Revit and Inventor – Prefabrication Construction Workflows
By Damien Jovica | A2K Technologies Industry Expert
With Construction and Manufacturing converging, the collaboration in design between Architects, Builders, Manufacturers and Fabricators have become more important than ever. In this article we explore the link between Autodesk Revit and Inventor to show how models and drawings can work together from the two systems.
In an Autodesk BIM environment, typically the architectural, structural and MEP design is made in Revit and then these disciplines would share the models and/or drawings for manufacturing. The main files in this workflow to consider are that Revit imports SAT, AOSK, DWG, IFC and Inventor imports Revit Projects (*.Revit files) natively. When it comes to exporting models from Inventor and importing them into Revit, the choices are RFA (Revit Family *.rfa), SAT, ADSK, DWG and IFC.
The video below goes through these workflows and considers other applications that made be used in the workflow.
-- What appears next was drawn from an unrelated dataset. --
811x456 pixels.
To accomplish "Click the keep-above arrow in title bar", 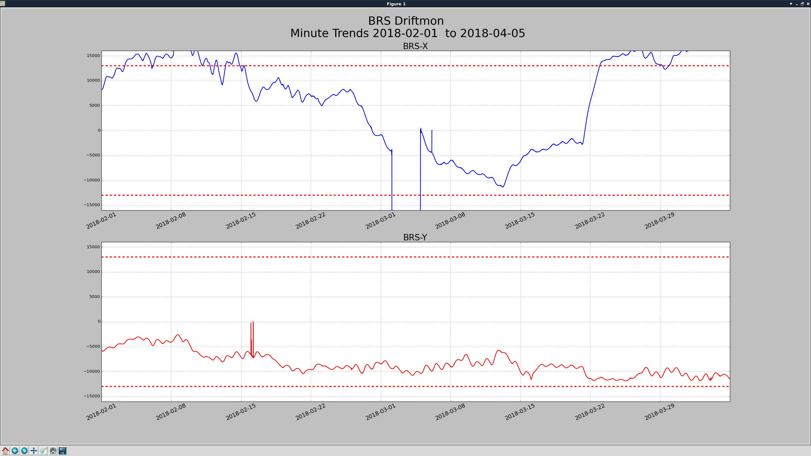I will pos(791,4).
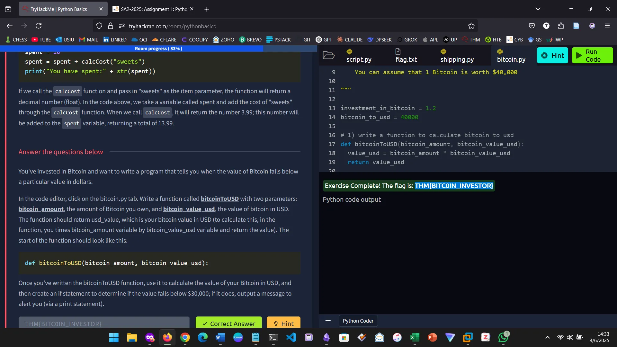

When it comes to importing Inventor files into Revit, I recommend exporting a 3D DWG and linking it into Revit, that way if changes need to be made, it will update in Revit. You can import the DWG and place it within the Revit project. I find it easier to work with DWG’s over IFC. When it comes to creating Revit Families from Inventor models you can publish a RFA file. If the geometry is complex, you may need to export to SAT or ADSK and then open the file in Revit and save as a Revit Family. Importing Revit Projects into Inventor can be done as a composite (surface) or multi-body solid. Either import brings the Revit project into the part modelling environment where you can modify the model further or place it into the part or assembly environment. So far the compatibility between Revit and Inventor is good, with multiple import/export options, however, it can be greatly improved upon.
As construction and manufacturing continue to converge, these design systems need tighter integration and in a perfect world we would have an application called ‘Revintor’ that can do it all. Maybe the next best thing would be an associative link between Revit and Inventor like the AnyCAD functionality in Inventor for other CAD systems. The other improvement would be the publishing of Revit Families where dynamic models from Inventor with multiple variations (geometry, material/appearance and metadata) can be exported from Inventor and into Revit with the required variations.